SUPPLIED DATA

BEGIN

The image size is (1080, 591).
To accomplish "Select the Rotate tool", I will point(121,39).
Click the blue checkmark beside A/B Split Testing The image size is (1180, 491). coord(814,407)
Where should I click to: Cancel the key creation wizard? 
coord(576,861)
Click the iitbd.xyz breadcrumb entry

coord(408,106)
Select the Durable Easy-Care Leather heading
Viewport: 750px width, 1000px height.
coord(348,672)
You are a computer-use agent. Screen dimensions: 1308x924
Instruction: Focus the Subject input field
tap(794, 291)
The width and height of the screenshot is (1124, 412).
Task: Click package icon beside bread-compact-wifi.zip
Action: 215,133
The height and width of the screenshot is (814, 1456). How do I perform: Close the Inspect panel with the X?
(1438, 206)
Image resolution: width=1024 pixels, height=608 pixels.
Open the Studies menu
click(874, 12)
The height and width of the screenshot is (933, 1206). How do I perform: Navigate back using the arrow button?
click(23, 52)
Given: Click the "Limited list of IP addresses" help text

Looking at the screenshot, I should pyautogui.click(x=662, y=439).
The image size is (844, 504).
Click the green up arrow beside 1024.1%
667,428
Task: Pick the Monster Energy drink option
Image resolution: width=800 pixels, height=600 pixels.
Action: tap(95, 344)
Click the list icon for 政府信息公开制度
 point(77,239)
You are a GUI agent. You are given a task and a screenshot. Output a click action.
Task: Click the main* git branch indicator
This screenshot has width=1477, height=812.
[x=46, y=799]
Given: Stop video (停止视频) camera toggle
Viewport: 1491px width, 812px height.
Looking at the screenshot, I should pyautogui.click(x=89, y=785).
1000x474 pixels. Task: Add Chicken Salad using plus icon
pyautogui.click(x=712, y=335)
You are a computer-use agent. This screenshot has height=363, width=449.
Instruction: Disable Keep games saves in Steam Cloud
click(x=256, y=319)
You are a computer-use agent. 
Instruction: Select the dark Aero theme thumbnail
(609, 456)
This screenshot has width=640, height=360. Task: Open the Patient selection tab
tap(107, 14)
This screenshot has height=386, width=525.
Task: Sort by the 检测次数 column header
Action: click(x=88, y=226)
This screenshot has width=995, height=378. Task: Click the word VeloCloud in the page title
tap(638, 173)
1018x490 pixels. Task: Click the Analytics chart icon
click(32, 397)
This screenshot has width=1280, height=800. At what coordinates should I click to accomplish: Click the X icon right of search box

END

AIM OF THE TASK
Return every line from the entries above that includes the word "accomplish".

EXERCISE OUTPUT
To accomplish "Select the Rotate tool", I will point(121,39).
This screenshot has width=1280, height=800. At what coordinates should I click to accomplish: Click the X icon right of search box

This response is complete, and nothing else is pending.